GOAL OF THE EXERCISE =>
Only the lines from the one containing "[Open your email" through the end of the listing below belong in your answer; retype them exactly.

DATA PROVIDED =>
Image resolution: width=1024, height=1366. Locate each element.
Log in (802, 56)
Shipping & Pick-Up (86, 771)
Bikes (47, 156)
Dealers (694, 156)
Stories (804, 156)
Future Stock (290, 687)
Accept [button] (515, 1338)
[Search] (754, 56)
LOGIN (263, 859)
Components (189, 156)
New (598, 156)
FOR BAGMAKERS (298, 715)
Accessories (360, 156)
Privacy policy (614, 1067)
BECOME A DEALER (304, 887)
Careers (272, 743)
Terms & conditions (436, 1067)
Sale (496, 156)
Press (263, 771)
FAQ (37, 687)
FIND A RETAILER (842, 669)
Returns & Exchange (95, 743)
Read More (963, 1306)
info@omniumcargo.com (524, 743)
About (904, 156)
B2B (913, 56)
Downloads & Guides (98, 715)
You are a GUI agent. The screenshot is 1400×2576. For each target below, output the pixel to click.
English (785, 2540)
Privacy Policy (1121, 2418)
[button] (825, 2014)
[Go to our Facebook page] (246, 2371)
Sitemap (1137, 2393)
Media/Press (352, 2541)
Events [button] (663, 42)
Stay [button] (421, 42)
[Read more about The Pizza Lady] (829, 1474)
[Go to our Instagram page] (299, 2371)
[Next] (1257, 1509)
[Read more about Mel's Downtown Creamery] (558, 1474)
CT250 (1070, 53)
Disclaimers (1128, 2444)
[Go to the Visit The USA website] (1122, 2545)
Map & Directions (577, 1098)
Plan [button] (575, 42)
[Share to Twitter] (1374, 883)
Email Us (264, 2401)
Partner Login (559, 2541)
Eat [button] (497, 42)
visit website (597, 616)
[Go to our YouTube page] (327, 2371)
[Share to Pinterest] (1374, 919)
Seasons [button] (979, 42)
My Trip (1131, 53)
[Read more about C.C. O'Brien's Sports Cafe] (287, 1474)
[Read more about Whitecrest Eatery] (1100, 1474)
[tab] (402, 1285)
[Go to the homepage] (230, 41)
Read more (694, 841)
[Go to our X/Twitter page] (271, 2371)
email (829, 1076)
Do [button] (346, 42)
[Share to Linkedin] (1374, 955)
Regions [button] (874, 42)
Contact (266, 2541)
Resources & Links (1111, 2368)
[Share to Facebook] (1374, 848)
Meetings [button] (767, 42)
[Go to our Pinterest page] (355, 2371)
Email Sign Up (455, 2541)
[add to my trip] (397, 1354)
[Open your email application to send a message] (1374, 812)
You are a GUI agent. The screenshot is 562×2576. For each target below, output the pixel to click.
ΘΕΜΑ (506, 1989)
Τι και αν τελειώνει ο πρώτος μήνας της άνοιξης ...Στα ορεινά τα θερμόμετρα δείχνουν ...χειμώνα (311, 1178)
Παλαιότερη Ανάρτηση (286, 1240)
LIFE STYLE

OUTPUT OF THE TASK =>
[Open your email application to send a message] (1374, 812)
You are a GUI agent. The screenshot is 562×2576. For each target below, output the pixel to click.
ΘΕΜΑ (506, 1989)
Τι και αν τελειώνει ο πρώτος μήνας της άνοιξης ...Στα ορεινά τα θερμόμετρα δείχνουν ...χειμώνα (311, 1178)
Παλαιότερη Ανάρτηση (286, 1240)
LIFE STYLE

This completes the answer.